■ **Exercise goal**
Reproduce the forum thread below on replacing UCS-2 with UTF-16 in full, word for word.

■ **Given passage**
----

It is currently Mon Nov 30, 2020 6:34 am

All times are UTC + 1 hour




Post new topic Reply to topic  [ 3 posts ] 
Author Message
 Post subject: Replace UCS-2 with UTF-16
PostPosted: Fri Sep 11, 2015 4:57 pm 
Offline
User
User
User avatar

Joined: Sat Jan 12, 2008 11:50 pm
Posts: 44
Location: Hessen, Germany
Hello,

i suggest to change PB's internal string representation from UCS-2 to UTF-16. The problem right now is that if you compile your application as "Unicode" it doesn't really support unicode at all. UCS-2 can only encode a smaller part of the unicode codepage, but UTF-16 can encode the complete range of unicode characters.

The thing is that the change isn't as big as it seems, neither for the users of purebasic nor for the developers of it. Both encodings are compatible, and UCS-2 strings can be interpreted as UTF-16 without loss of information.
As you can see in the following example, UTF-16 is already partly supported (Tested under windows, its API expects UTF-16 (Prior to Windows 2000 UCS-2 was used internally)):
Code:
*Buffer = AllocateMemory(6)

PokeA(*Buffer+0, $53) ; high surrogate
PokeA(*Buffer+1, $D8) ; high surrogate
PokeA(*Buffer+2, $5C) ; low surrogate
PokeA(*Buffer+3, $DF) ; low surrogate

Debug PeekS(*Buffer, -1, #PB_Unicode)

Compiled as unicode executable, this code should output the character (U+24F5C). If you only see a rectangle or something else, that's because the font used in the debug window doesn't contain this code point. Just copy and paste the debug output into another editor.

----

■ **Dataset extract**
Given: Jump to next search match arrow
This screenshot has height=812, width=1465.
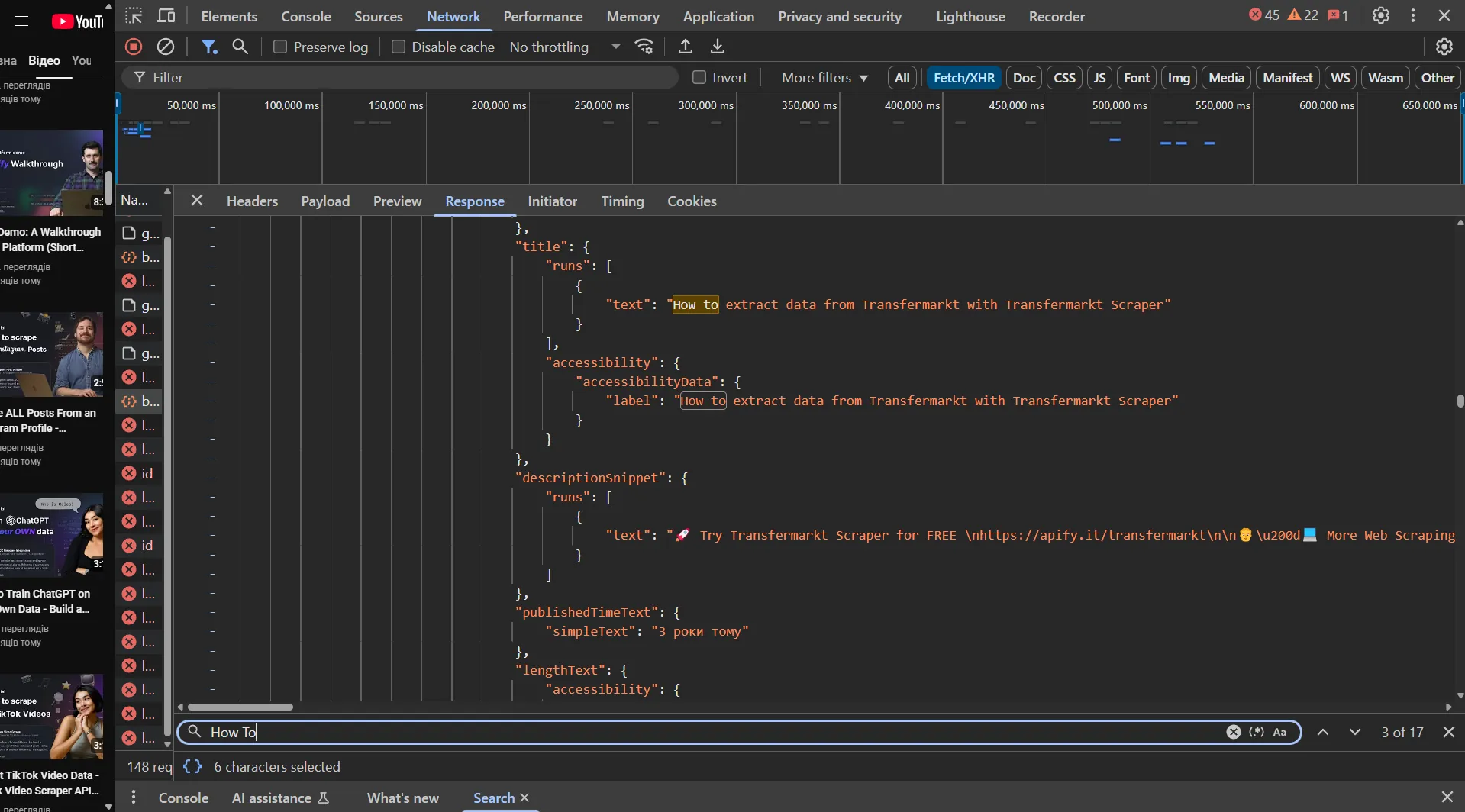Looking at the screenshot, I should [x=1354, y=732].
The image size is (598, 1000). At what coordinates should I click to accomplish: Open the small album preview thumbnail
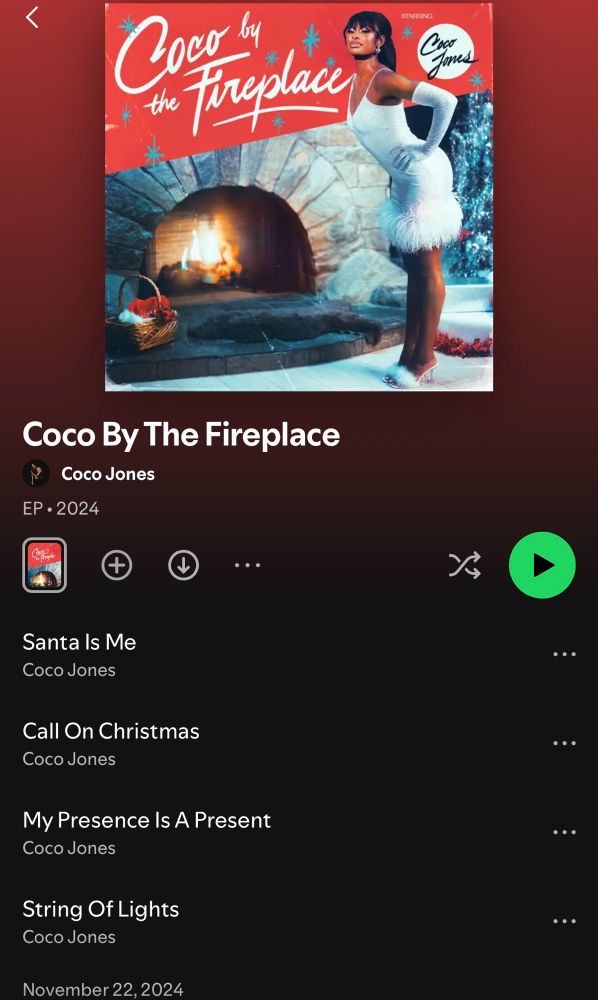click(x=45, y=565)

----

■ **Solution to this problem**
It is currently Mon Nov 30, 2020 6:34 am

All times are UTC + 1 hour




Post new topic Reply to topic  [ 3 posts ] 
Author Message
 Post subject: Replace UCS-2 with UTF-16
PostPosted: Fri Sep 11, 2015 4:57 pm 
Offline
User
User
User avatar

Joined: Sat Jan 12, 2008 11:50 pm
Posts: 44
Location: Hessen, Germany
Hello,

i suggest to change PB's internal string representation from UCS-2 to UTF-16. The problem right now is that if you compile your application as "Unicode" it doesn't really support unicode at all. UCS-2 can only encode a smaller part of the unicode codepage, but UTF-16 can encode the complete range of unicode characters.

The thing is that the change isn't as big as it seems, neither for the users of purebasic nor for the developers of it. Both encodings are compatible, and UCS-2 strings can be interpreted as UTF-16 without loss of information.
As you can see in the following example, UTF-16 is already partly supported (Tested under windows, its API expects UTF-16 (Prior to Windows 2000 UCS-2 was used internally)):
Code:
*Buffer = AllocateMemory(6)

PokeA(*Buffer+0, $53) ; high surrogate
PokeA(*Buffer+1, $D8) ; high surrogate
PokeA(*Buffer+2, $5C) ; low surrogate
PokeA(*Buffer+3, $DF) ; low surrogate

Debug PeekS(*Buffer, -1, #PB_Unicode)

Compiled as unicode executable, this code should output the character (U+24F5C). If you only see a rectangle or something else, that's because the font used in the debug window doesn't contain this code point. Just copy and paste the debug output into another editor.